While writing up the reasons why I was perfectly willing to go and see many of the new holiday season movies I suspect will be very mediocre, I left a big one off the list - the people I'll be seeing these movies with. The big Christmas releases are child-friendly, but more importantly, I can usually find some that are Mom-friendly. My mother loves movies, but she's in her fifties and belongs to a different generation with a different standard for acceptable content. Every time she says "Let's go see a movie," I have to scramble to figure out which ones she's likely to enjoy and which she's going to grimace through.
First and foremost, she isn't big on kids' films. I can get away with the occasional PIXAR spectacular, but she has no interest in "Harry Potter" or anything involving superheroes. Too silly. I know she used to like kids' movies of the Disney generation, until the pop culture gags and scatological humor got overwhelming. On the other extreme, any studio film R-rated for violence or language is out of the picture, because filmmakers in those cases tend to feel the need to really justify their R ratings by piling on the vulgarities and gore. That nixes practically every comedy of the Judd Apatow generation and more and more action films and dramas every year. Also, no horror films or thrillers where the visuals are too dark, like "The Others" or "Pan's Labyrinth." Art house offerings are safer, but not always. I took a serious misstep with "Babel" a few years ago, which had that highly sexually charged segment with Rinko Kikuchi. Mom found it too disturbing.
So what does this leave us with? PG-13 action films are my current standby, as long as the action isn't too silly, like "The A-Team" or too crass, like the "Transformers" movies. The "Bourne" movies are good. "Bond" movies are better, especially since "Casino Royale" did away with some of the glitzy excess that the later Pierce Brosnan films indulged in. Roland Emmerich and Ridley Scott are usually okay; Michael Bay and Tony Scott are not. As you might expect, romantic comedies and melodramas are also pretty safe, though the quality and quantity of both genres has been sliding precipitously over the years. Meryl Streep is a godsend.
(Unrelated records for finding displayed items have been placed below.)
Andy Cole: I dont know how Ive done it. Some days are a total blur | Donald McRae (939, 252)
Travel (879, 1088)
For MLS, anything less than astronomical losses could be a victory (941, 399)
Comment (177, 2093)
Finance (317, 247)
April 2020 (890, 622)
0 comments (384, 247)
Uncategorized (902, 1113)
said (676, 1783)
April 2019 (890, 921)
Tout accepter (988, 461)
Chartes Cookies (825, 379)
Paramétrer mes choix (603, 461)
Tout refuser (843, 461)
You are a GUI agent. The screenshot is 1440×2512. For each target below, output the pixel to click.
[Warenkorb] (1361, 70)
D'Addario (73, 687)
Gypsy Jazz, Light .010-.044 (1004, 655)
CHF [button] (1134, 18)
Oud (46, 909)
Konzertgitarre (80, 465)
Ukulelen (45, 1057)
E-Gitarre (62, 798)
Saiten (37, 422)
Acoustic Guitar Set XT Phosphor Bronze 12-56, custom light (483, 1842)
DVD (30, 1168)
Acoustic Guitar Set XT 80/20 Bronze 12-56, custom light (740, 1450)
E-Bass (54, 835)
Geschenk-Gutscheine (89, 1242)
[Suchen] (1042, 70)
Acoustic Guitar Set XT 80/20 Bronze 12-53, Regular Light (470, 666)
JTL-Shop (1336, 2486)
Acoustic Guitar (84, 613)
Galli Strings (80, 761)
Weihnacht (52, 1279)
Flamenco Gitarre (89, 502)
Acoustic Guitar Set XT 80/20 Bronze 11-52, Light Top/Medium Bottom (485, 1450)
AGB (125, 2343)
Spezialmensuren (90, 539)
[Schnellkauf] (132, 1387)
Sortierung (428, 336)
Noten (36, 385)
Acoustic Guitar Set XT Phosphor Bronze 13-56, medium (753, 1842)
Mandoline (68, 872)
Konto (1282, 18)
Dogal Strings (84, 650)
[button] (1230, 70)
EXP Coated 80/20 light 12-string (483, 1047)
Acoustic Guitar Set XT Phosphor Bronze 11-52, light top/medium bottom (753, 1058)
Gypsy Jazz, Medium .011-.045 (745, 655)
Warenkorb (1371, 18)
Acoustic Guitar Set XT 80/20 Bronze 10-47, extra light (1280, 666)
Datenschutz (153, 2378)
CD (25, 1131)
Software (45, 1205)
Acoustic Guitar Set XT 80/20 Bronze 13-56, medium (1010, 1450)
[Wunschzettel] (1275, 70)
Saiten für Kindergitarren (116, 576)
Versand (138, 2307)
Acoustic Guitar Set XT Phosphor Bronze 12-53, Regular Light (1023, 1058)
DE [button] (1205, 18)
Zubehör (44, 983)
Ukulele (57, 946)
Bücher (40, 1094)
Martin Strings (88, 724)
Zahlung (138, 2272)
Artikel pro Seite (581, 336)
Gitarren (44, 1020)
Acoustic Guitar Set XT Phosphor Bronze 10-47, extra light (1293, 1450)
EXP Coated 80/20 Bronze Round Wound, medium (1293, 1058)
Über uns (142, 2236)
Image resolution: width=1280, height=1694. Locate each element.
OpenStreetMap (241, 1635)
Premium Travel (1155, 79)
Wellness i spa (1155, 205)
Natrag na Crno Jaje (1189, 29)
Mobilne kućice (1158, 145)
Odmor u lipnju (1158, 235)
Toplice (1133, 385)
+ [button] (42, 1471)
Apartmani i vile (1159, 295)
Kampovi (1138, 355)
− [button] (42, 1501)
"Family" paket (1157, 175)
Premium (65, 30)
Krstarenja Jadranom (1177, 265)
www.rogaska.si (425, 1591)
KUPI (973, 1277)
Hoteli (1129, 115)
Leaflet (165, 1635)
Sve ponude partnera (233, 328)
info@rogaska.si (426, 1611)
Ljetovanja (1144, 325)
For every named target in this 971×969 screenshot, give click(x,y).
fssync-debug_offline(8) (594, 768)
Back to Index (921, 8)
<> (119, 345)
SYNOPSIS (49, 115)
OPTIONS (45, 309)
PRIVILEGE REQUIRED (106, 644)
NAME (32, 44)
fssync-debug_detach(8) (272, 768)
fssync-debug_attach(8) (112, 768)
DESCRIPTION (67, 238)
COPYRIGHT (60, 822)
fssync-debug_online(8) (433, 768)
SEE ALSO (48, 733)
I also keep an eye out for Diane Lane, Susan Sarandon, Diane Keaton, Julia Roberts, and the occasional Sandra Bullock film. I really miss Meg Ryan and Goldie Hawn. Nancy Meyers and Nora Ephron may garner scoffs from other corners, but I depend on them to come through every year.
It's disheartening to see how many of the Mom-friendly genres have been in decline. Historical films and biopics? Shrinking. Musicals? Still trying to stage a comeback. Mid-range dramas? Only HBO and CBS seem to be interested in financing them these days. Oscar season is usually very helpful in putting prestige pictures in the spotlight, but I'm already mentally ruling out about half of this year's likely nominees. "127 Days"? Too gory. "Black Swan"? Too sexual. "The Fighter"? Vulgarity galore. "The Kids are All Right"? Too sexual. "Blue Valentine"? Too sexual. "Toy Story 3"? For kids. On the safe list - "Inception," "True Grit," "The King's Speech," "Winter's Bone," "The Social Network," and maybe "The Town." Of those, only two are current releases: "True Grit" and "The King's Speech." Sorting through the mainstream releases, I can add "The Tourist" and "TRON" to the pile, and that's about it. "TRON" is iffy though, because Mom doesn't do so great with science fiction, especially when it's this kind of stylized CGI-heavy stuff. Last year she was emphatic that she didn't want to see "Avatar" before anybody even asked.
What about the romantic comedies "How Do You Know" and "Little Fockers"? "Little Fockers" is probably too vulgar and Dad won't sit through a romantic comedy. As difficult as Mom is to find appropriate movies for, Dad's worse. He won't watch anything animated. Doesn't like fantasy or science fiction, hates modern comedies, and grouses about anything too human interest or touchy-feely. Has an even lower tolerance for silliness in action films - no more "James Bond" after "Die Another Day" - and he's a lot pickier about everything else. I remember one year where we were literally going through the movie listings page by page and the only thing he had any interest in was Oliver Stone's "W," which was playing in one theater about three towns over by that time. With him, my best bets are Clint Eastwood, Chinese-language epics, and WWII films. On the other hand, I don't have to worry so much about content. He really, really liked "Babel." He actually went back to see it again with my cousins after the first time.
"True Grit" and "The King's Speech" will probably work for him and Mom both. I hope.